Created: 2019-05-01 Last updated: 2020-04-08 Read time: 2 min

まとめ

The Wasserstein distance measures the cost of moving probability mass to transform one distribution into another.
We demonstrate the computation in 1D and introduce common approximations for multidimensional cases.
Practical notes on normalization, computation cost, and parameter tuning are discussed.

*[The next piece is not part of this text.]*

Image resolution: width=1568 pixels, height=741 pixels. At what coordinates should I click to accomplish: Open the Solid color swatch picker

1. Definition and Intuition #

For one-dimensional discrete distributions $P$ and $Q$, the 1-Wasserstein distance can be written using their cumulative distribution functions (CDFs):

$$ W_1(P, Q) = \int_{-\infty}^{\infty} |F_P(x) - F_Q(x)| , dx $$

In higher dimensions, it is formulated as an optimal transport problem — finding the minimum cost required to move one distribution’s mass to match another.
Unlike simple mean-based metrics, it reflects both differences in location and shape.

2. Computing in Python #

import numpy as np
from scipy.stats import wasserstein_distance

x = np.random.normal(0, 1, size=1_000)
y = np.random.normal(1, 1.5, size=1_000)

dist = wasserstein_distance(x, y)

print(f"Wasserstein distance: {dist:.3f}")

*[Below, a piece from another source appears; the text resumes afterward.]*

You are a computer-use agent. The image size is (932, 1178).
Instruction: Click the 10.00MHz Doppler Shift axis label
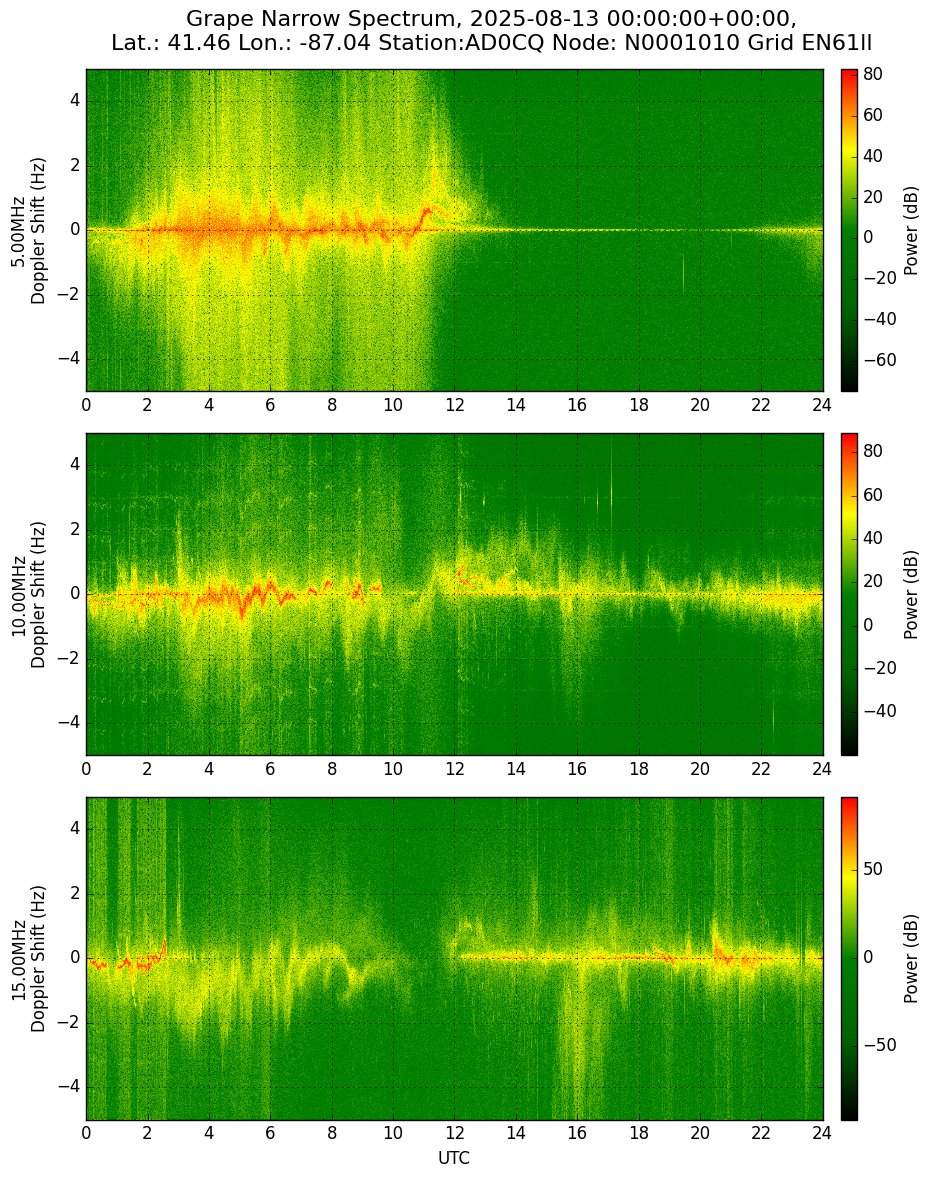[x=29, y=594]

scipy.stats.wasserstein_distance computes the 1D Wasserstein distance.
For multidimensional data, approximate methods like the Sinkhorn distance from the POT (Python Optimal Transport) library are commonly used in practice.

3. Key Characteristics #

Sensitive to distribution shape: Even if means are equal, differences in variance or multimodality increase the distance.
Robustness: Unlike KL divergence, it remains finite when supports don’t overlap and is less sensitive to outliers.
Computation cost: Becomes expensive in high dimensions — regularized methods such as Sinkhorn iterations help speed it up.

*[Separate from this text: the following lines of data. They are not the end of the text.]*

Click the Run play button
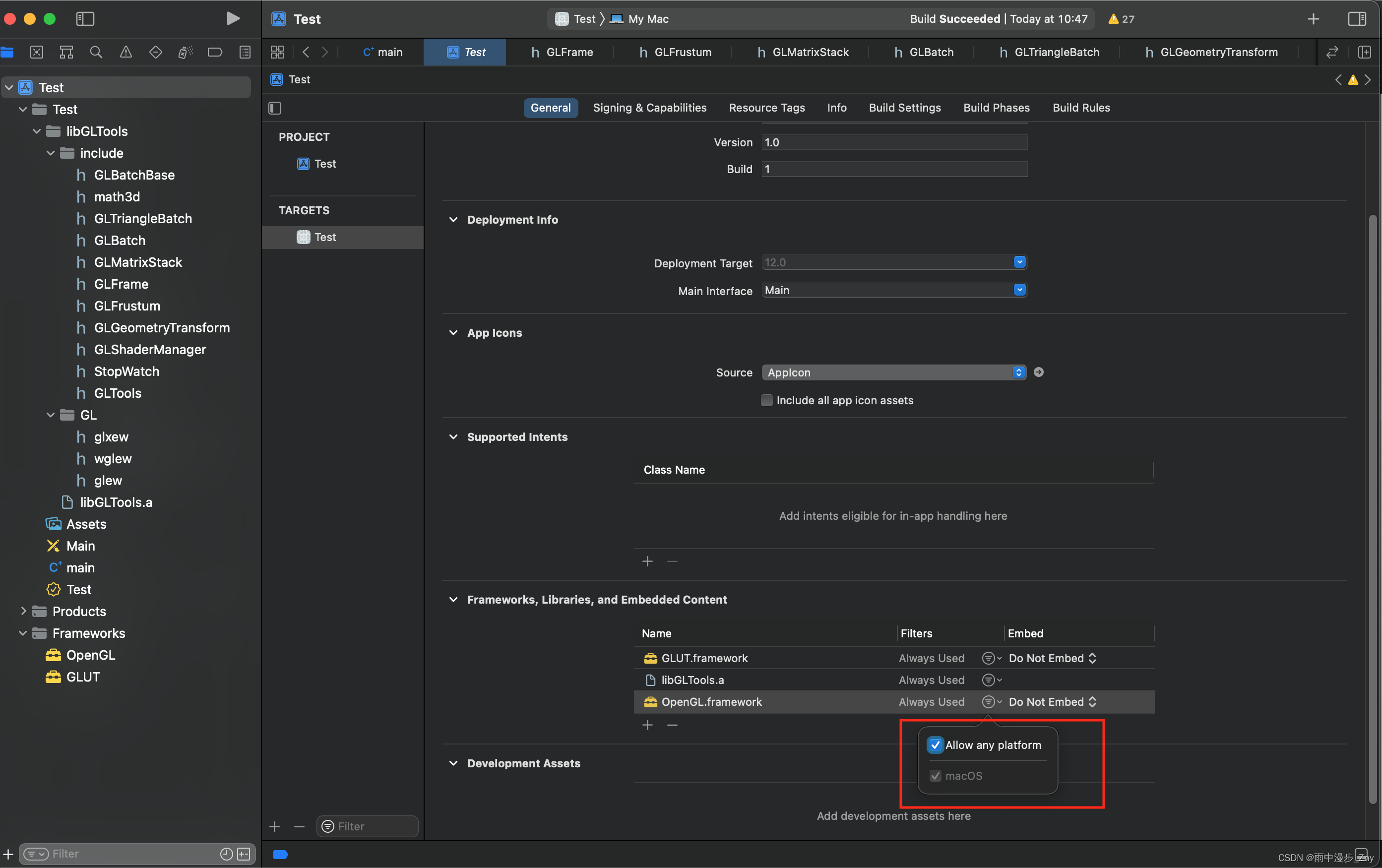The height and width of the screenshot is (868, 1382). point(233,19)
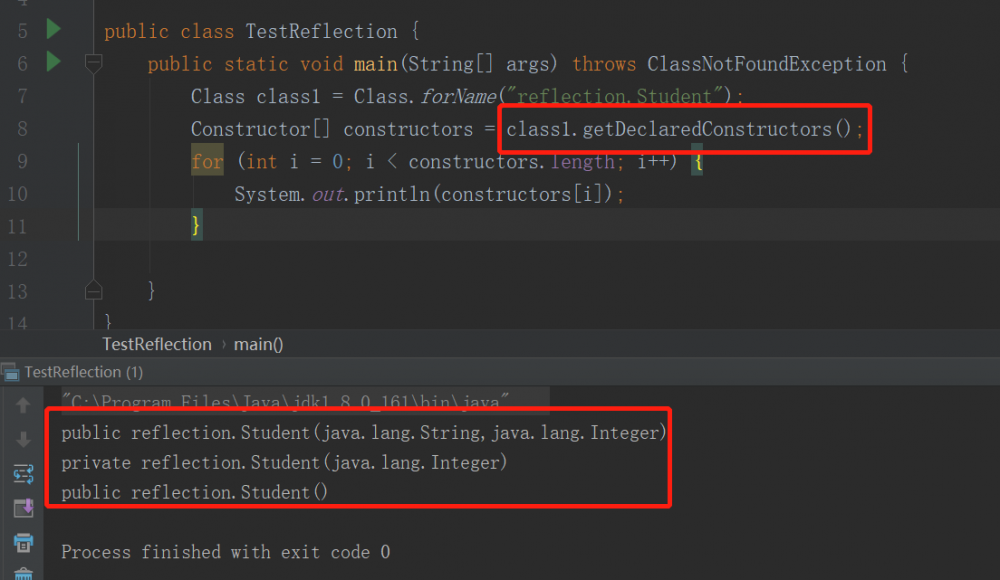Click the fold end marker at line 13
This screenshot has height=580, width=1000.
point(94,290)
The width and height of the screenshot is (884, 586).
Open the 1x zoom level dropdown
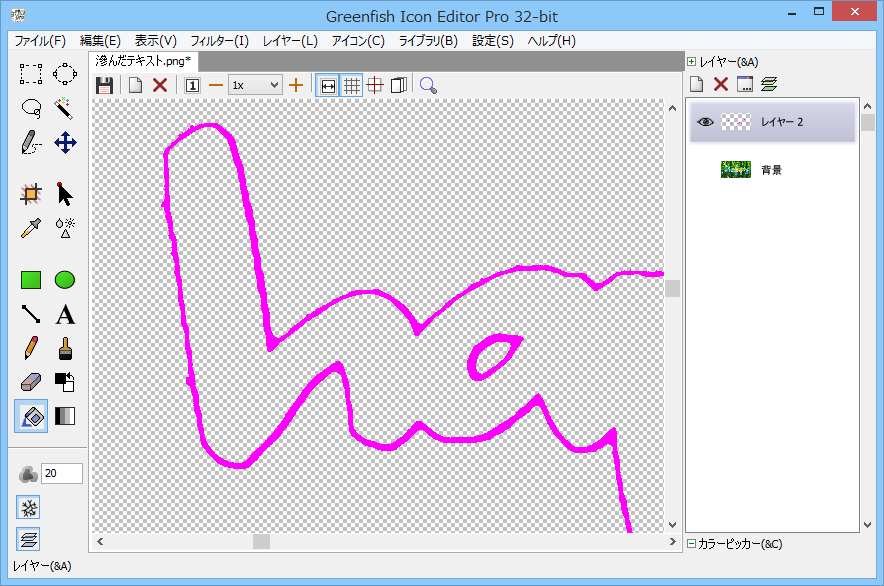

4. Practical Applications #

Generative model evaluation: Quantify the overall difference between generated and real data distributions.
Quality inspection & simulation: Capture differences in full histograms rather than just summary statistics.
Time-series monitoring: Track distribution shifts across periods and trigger alerts when thresholds are exceeded.

5. Practical Considerations #

Because the metric scales with data magnitude, standardizing or normalizing inputs improves interpretability.
Small Wasserstein distance does not necessarily imply identical mean or variance — use in combination with other metrics.
Sinkhorn regularization parameters influence results; tune them based on comparison goals.

Summary #

The Wasserstein distance measures distributional differences by accounting for both position and shape.
It is easy to compute in 1D and can be approximated efficiently in higher dimensions.
Combining it with KL or JS divergence provides a more comprehensive view of distributional shifts.